▶ ИСХОДНЫЙ ОТРЫВОК
((

Далекий от того, чтобы отвернуться от иудаизма, Кафка по меньшей мере отдал три года на изучение иврита. Первым его учителем был тот самый Георг Лангер, который одно время стал носить кафтан хасидов. После своего возвращения из Шелезена в 1919 году Кафка продолжил изучение иврита под руководством раввина Тибергера. В его бумагах обнаружены страницы чистописания и упражнений. Тем временем в Центральной Европе поднимает голову антисемитское движение. Плетутся интриги против Макса Брода, пьеса которого освистана в Мюнхене. Ближе к середине ноября Кафка пишет Милене, что каждый раз, когда он прогуливается в полдень по Праге, он купается в ненависти к евреям. Их обзывают "пархатой расой". "Не является ли очевидным, что нужно уйти, покинуть место, где тебя ненавидят подобным образом (для этого не нужен ни сионизм, ни национальное чувство)? Героизм, который заключался бы в том, чтобы остаться, был бы героизмом тараканов, которых не удается изгнать из ванной".

Кафка не теоретик: несмотря на позицию своих, самых близких друзей, он до сих пор оставался равнодушным к сионистским идеям. Его симпатии по отношению к пришедшим с Востока евреям сохранившим прочную приверженность законам иудаизма, не убедили его в необходимости установления а Палестине еврейского государства. В этот период, в 1920 году, он сочиняет два оставшихся незавершенными рассказа (вошедших в сборник "Свадебные приготовления в деревне"), в которых он подводит, правда, в скрытой и недостаточно ясной форме, итог своим размышлениям по сему поводу. Он взвешивает надежды, неуверенность, риск: удастся ли евреям принести мир на землю где в течение веков не прекращаются раздоры? Могут ли они установить или восстановить традиции, которых добиваются? И главное, хватит ли у него самого энергии, чтобы участвовать в строительстве нового града?

))

▶ ИССЛЕДУЕМЫЕ ДАННЫЕ
((

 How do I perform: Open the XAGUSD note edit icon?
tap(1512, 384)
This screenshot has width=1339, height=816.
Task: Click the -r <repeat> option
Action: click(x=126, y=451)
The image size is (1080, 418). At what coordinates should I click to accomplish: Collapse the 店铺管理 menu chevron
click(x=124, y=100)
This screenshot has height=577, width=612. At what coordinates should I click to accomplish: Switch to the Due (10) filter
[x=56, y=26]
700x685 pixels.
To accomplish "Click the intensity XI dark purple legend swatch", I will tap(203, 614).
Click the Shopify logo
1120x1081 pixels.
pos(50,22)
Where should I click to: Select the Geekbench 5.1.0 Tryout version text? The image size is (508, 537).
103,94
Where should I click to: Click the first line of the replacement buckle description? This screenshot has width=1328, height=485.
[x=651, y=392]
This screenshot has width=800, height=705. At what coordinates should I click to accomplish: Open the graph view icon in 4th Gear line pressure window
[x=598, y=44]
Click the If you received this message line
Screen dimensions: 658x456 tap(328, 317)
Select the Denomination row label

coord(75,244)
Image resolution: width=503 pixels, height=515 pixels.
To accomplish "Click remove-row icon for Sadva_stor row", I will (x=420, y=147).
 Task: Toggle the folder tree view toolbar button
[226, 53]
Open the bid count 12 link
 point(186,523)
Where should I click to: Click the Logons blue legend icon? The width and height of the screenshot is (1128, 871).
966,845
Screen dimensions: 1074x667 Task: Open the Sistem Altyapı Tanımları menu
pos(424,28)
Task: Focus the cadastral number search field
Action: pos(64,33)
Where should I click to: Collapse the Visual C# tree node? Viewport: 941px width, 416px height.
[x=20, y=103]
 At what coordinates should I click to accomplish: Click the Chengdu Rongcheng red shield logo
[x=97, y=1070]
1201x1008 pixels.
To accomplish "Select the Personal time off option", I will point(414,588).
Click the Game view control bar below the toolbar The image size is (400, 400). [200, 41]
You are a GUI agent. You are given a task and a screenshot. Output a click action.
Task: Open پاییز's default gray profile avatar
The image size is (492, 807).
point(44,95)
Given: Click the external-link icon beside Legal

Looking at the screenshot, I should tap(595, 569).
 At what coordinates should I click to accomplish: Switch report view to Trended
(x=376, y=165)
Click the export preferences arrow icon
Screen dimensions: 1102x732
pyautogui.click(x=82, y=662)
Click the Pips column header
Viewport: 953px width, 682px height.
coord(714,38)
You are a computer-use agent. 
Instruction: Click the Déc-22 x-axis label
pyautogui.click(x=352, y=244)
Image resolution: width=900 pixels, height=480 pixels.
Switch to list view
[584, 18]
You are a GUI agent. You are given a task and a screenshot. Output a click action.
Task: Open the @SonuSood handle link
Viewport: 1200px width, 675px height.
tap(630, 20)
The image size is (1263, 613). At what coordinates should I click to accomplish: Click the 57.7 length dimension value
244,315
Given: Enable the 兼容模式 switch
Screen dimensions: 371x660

))

▶ ЗАДАНИЯ ДЛЯ ВЫПОЛНЕНИЯ
1 > Выведите фрагмент отрывка о Кафке от слов «Кафка не теоретик: несмотря» до слов «строительстве нового града?» включительно.
2 > Под чьим руководством, согласно отрывку о Кафке, он продолжил изучение иврита после возвращения из Шелезена в 1919 году?

▶ ОТВЕТЫ К ЗАДАНИЯМ
1 >
Кафка не теоретик: несмотря на позицию своих, самых близких друзей, он до сих пор оставался равнодушным к сионистским идеям. Его симпатии по отношению к пришедшим с Востока евреям сохранившим прочную приверженность законам иудаизма, не убедили его в необходимости установления а Палестине еврейского государства. В этот период, в 1920 году, он сочиняет два оставшихся незавершенными рассказа (вошедших в сборник "Свадебные приготовления в деревне"), в которых он подводит, правда, в скрытой и недостаточно ясной форме, итог своим размышлениям по сему поводу. Он взвешивает надежды, неуверенность, риск: удастся ли евреям принести мир на землю где в течение веков не прекращаются раздоры? Могут ли они установить или восстановить традиции, которых добиваются? И главное, хватит ли у него самого энергии, чтобы участвовать в строительстве нового града?

2 > Под руководством раввина Тибергера.